• [Text segment]
- - - -

Debt Recovery Tribunals Have a Backlog Problem That's Getting Worse


India’s Debt Recovery Tribunals were supposed to be the fast track for bank loan recoveries. Created under the Recovery of Debts Due to Banks and Financial Institutions Act, 1993, they were designed to resolve cases within 180 days. The actual median resolution time in 2025? Four years and seven months.

The numbers keep getting worse. As of December 2025, DRTs across India had a pending caseload of over 1,72,000 cases involving claims worth approximately ₹9.8 lakh crore. That’s nearly 10% of India’s GDP stuck in tribunal backlogs.

Why the System Is Clogged

Start with staffing. India has 39 DRTs and 5 Debt Recovery Appellate Tribunals (DRATs). At any given time, roughly a third of presiding officer positions are vacant. The Madras DRT has been operating with one presiding officer instead of the sanctioned three for the past 18 months. Cases get listed, adjourned, listed again, adjourned again.

- - - -

• [Supplied data]
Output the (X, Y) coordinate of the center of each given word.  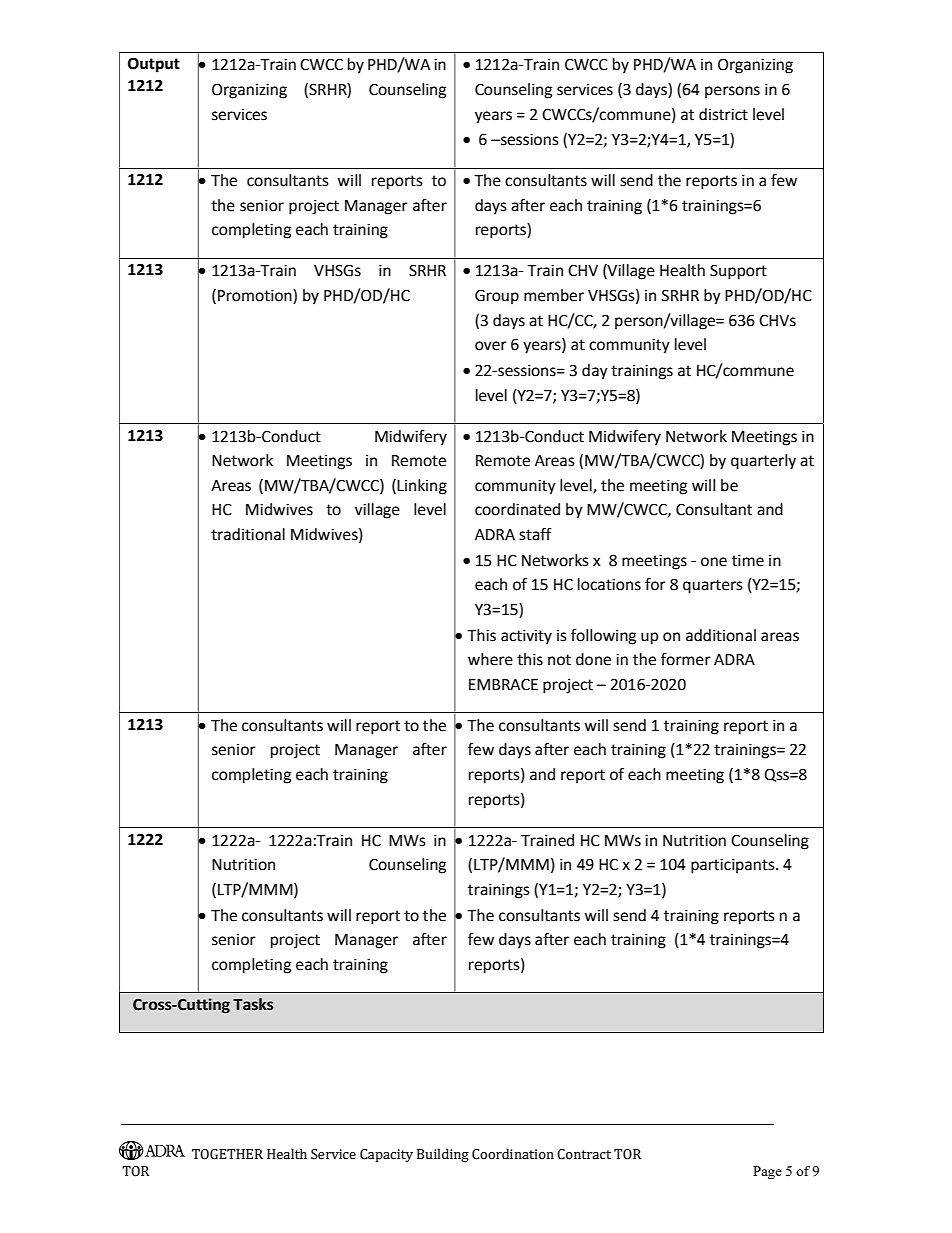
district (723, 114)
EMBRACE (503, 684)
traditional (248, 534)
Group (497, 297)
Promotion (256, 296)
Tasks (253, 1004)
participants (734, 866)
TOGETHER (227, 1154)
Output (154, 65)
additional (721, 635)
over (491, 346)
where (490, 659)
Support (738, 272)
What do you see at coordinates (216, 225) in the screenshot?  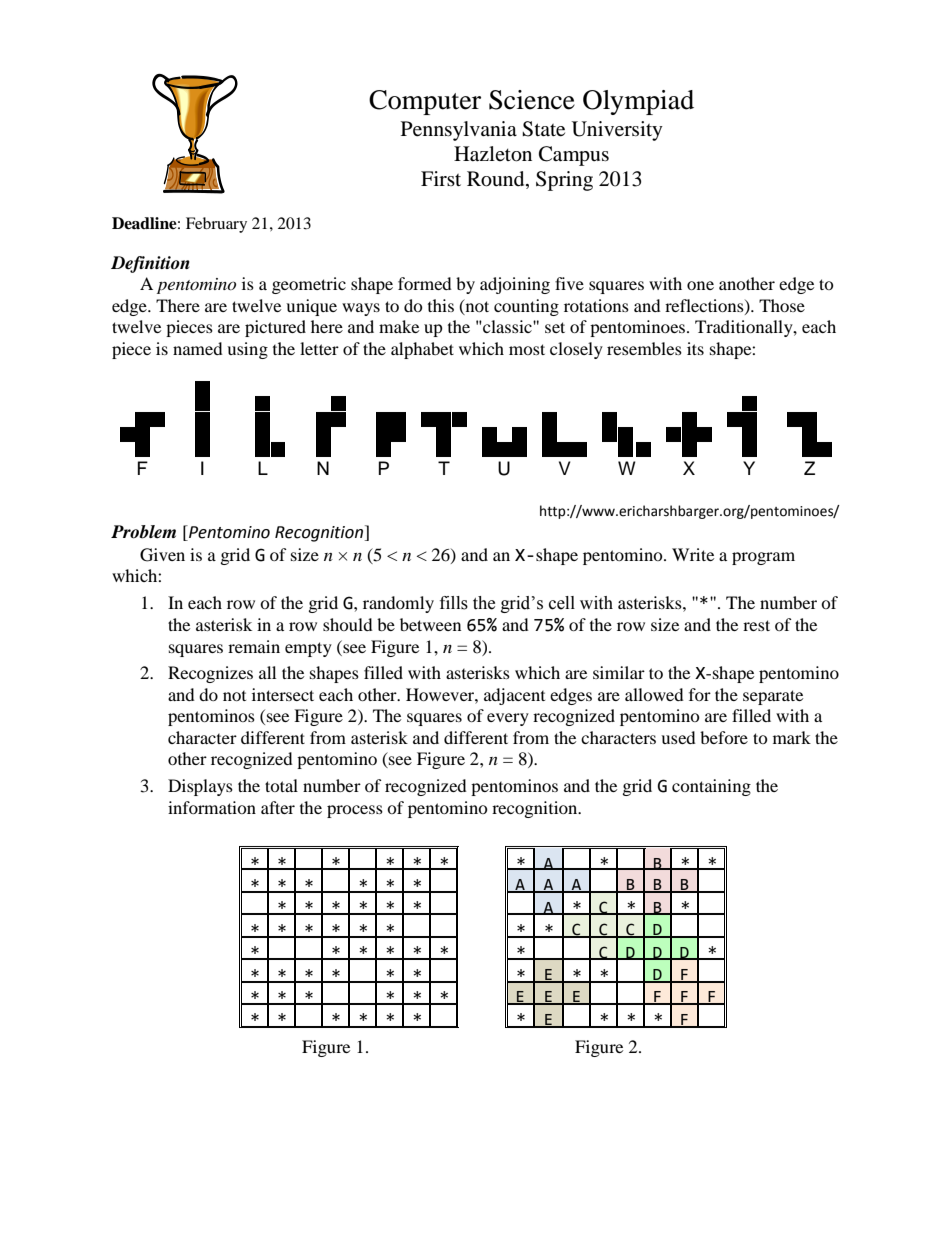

- - - -

• [Set tasks]
A - Recast the paragraph of the tribunal backlog article that begins "Start with staffing" as a short bulleted list that keeps its main facts.
B - Carry on the tribunal backlog article from the point where it stops.
The rows have nothing to do with the tribunal backlog article.

• [Outputs by task]
A -
- India has 39 DRTs and 5 DRATs.
- Roughly a third of presiding officer positions are vacant at any given time.
- For the past 18 months, the Madras DRT has operated with one presiding officer instead of the sanctioned three.
- Cases are listed and adjourned, then listed and adjourned again.

B -
Then there’s the adjournment culture. DRT proceedings follow essentially the same procedural code as civil courts, despite being designed as a faster alternative. Borrowers’ lawyers request adjournments for reasons ranging from “counsel not available” to “documents being compiled.” The absence of strict penalties for frivolous adjournments means they’re requested routinely and granted habitually.

The SARFAESI Act, 2002, was supposed to give banks a self-help remedy—seize the collateral without going to court. It works for secured loans with clear property titles. But when borrowers file applications under Section 17 challenging the seizure action, those challenges land in the DRT system and get stuck in the same backlog.

The Real Cost to Banks

Banks don’t just lose the principal when NPAs drag through tribunals for years. They lose the time value of that money, they pay legal fees, they maintain provisions on their books, and they deal with the administrative overhead of managing thousands of open recovery proceedings.

Public sector banks are disproportionately affected. SBI alone has over 15,000 cases pending in DRTs. Punjab National Bank has around 8,000. These banks employ armies of panel lawyers across the country, paying legal fees that run into hundreds of crores annually—often for cases where recovery, when it eventually happens, amounts to 15-25 paise per rupee of the original claim.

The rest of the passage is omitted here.